**Text provided:**
[start]
A few weeks after our conferences, I introduced a new poetry assignment: the “family history” poem. Students had spent the previous several weeks both reading and writing different kinds of poetry. We studied poems by a number of writers, including E. E. CummingsNaomi Shihab NyeRobert Frost, and Billy Collins, and we wrote a wide variety of poems, including a poem about spring that employed our senses and a poem based upon a headline from a supermarket tabloid. Most of the poems that students read and wrote were “free verse” poems with no readily identifiable rhyme scheme. This was intentional: I’d found that when students focused their energies on making their poems rhyme, it was often at the expense of content. I wanted the student to employ the other literary devices we had studied, to focus on the poem’s deeper meaning. Here’s the assignment I gave them:


Family History Poem Assignment

Sometime over the next few days sit down with someone in your family. This person could be anyone: a parent, a sibling, a grandparent, an aunt or uncle, or a cousin.

Ask that family member to share a story from his or her past. The story could be from the recent past—say a few weeks or months ago—or from a long time ago.

While your family member is talking, have a pen or pencil and a piece of paper handy so you can take some notes on the story. Be sure to concentrate on the details. What is the setting? Who are the characters? What happens in the story? Do you notice anything that makes this story particularly memorable or unusual?

Once you’ve gathered your information, hold onto it for a bit. Think the story through in your head, and try to figure out whose perspective you might write it from.

Finally, sit down and write a poem about this event. My only guidelines are that your poem must tell the story using some of the literary devices we have learned—especially simile and metaphor—and must be written in the first person, the “I” perspective of the person telling the story.


Before giving my students this assignment, I emailed all of my class parents to let them know that a conversation with their children—mandated as it was—was on the horizon. On the day I introduced the assignment in class, there were some audible groans—“What do you mean I have to talk to a relative?!”—but most students were excited about the opportunity to hear stories that they might never have heard before.

The following week, after some drafting and peer editing, the final versions of the poems began to roll in. I had no idea what to expect, although had heard from several parents that the assignment had led to lively discussions and the sharing of stories that ranged from humorous to tragic. I was not prepared for the sheer power of the poetry I was about to read.
[end]
**Raw data:**
[start]
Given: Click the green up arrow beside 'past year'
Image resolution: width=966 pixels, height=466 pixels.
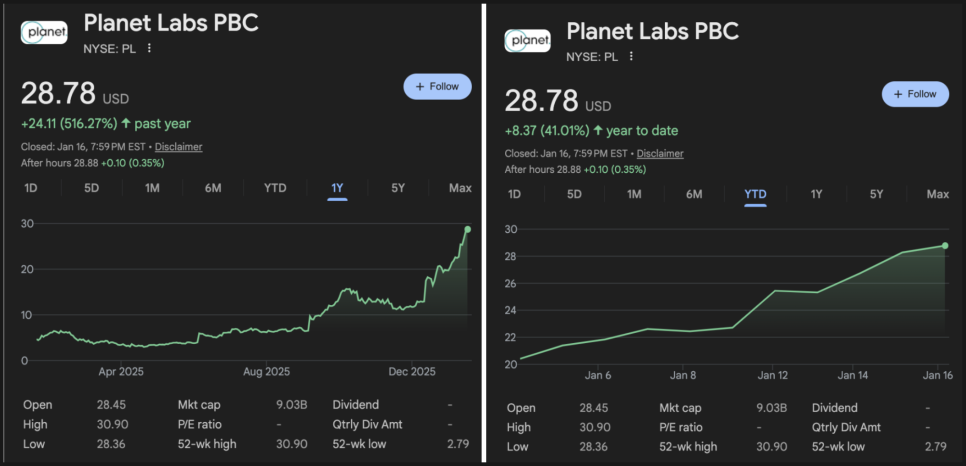Looking at the screenshot, I should click(x=126, y=124).
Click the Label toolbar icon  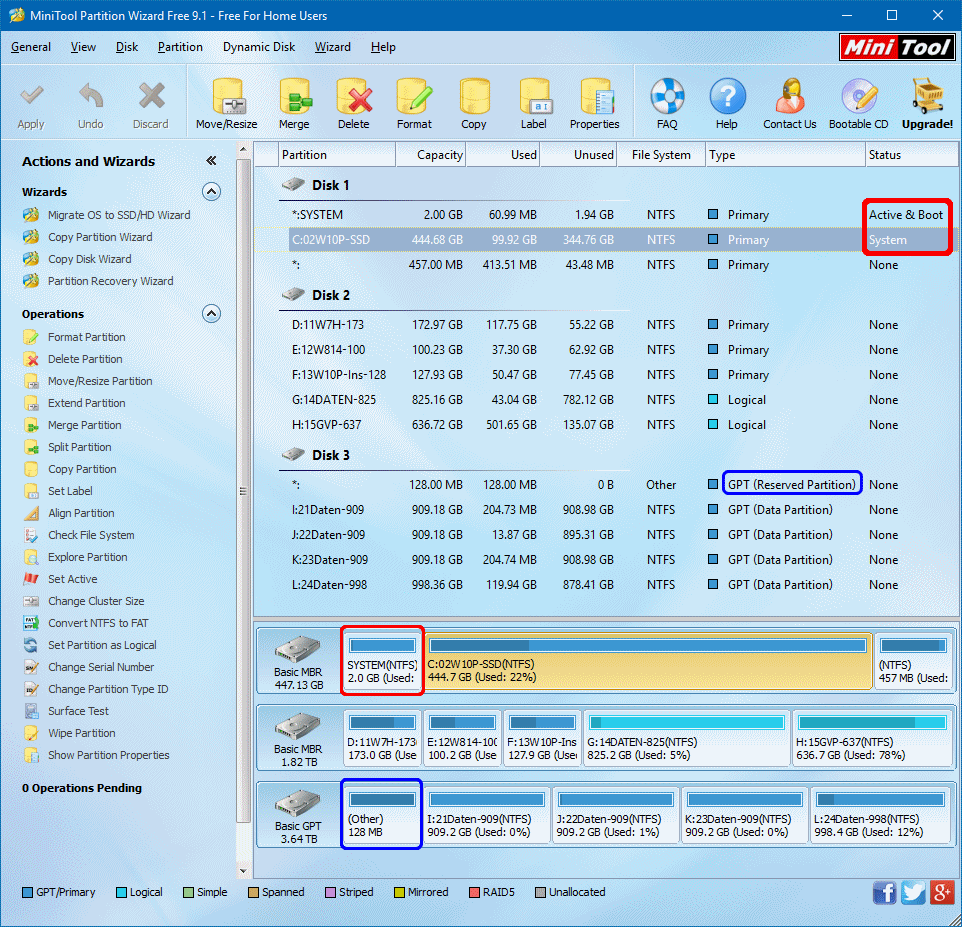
[end]
**Parts of the exercise:**
a. From the family history poem assignment, list every kind of family member the text suggests a student could sit down with.
b. In the text about the family history poem, which two literary devices does the teacher especially want the poem to use?
c. Carry on with the account of the family history poem assignment, starting after its last sentence.

**Replies:**
a.
- a parent
- a sibling
- a grandparent
- an aunt or uncle
- a cousin

b. Simile and metaphor.

c.
One of my students, Abby, heard a story about a relative who had written a letter to General Joseph Stilwell, the World War II general known as “Vinegar Joe.” This relative, a young soldier himself, had not expected to receive a response from the general and was surprised and overwhelmed when, several years later, he did. Abby’s poem was entitled “Letter from Home”:

     It was a forgotten letter, I assumed.
     A letter at the bottom of a pile of many,
     sitting there, unread unimportant.
     It was a letter like any other.

     It became special when I got a reply.

     The red, white, and blue border;
     the orange “Airmail” mark in the corner;
     the approved signature at the bottom;
     and then the name:
     General Stilwell.

     My hands shook as I tore it open.
     My smile widened as I read it.
     I imagined the tall, important general
     who had written to me
     two long years later.

     I always wondered if he knew
     how much it meant to me;
     if he knew how happy it made me,
     that simple act of writing back;
     of spelling out my name on the envelope;
     of reading my letter,
     my simple little letter,
     and writing one back.

     I looked down at the letter one more time:
     the letter from the four-star general
     from my town, Yonkers,
     “The city of gracious living.”
     He had written me back.

     I hoped that,
     when he signed
     “Sincerely, General Stilwell,”
     he meant it.

Another student, Steffen, wrote a poem called “First Performance,” about a church concert in which his mother performed as a little girl:

     The pastor asks for a Christmas song.
     I step forward to sing.
     Two hundred people watch me,
     a little six-year-old girl.
     I am filled with complete and utter fear.
     My legs shake and threaten to buckle.
     My teeth chatter.

     Just as tears arrive,
     I spot my dad,
     his eyes fill with pride
     and a big smile stretched from ear to ear.
     I begin to sing.

     Years later, I sit at the piano,
     knowing each note and lyric,
     looking out at the crowd of seven hundred.
     My legs and hands begin to shake.
     For a moment,
     I glimpse that child
     and remember the confidence
     that my father had in me.

     I begin to play.

A girl named Wilson went back even further, tracing her family lineage back to her early ancestors in a poem entitled “I Am a Hunter:”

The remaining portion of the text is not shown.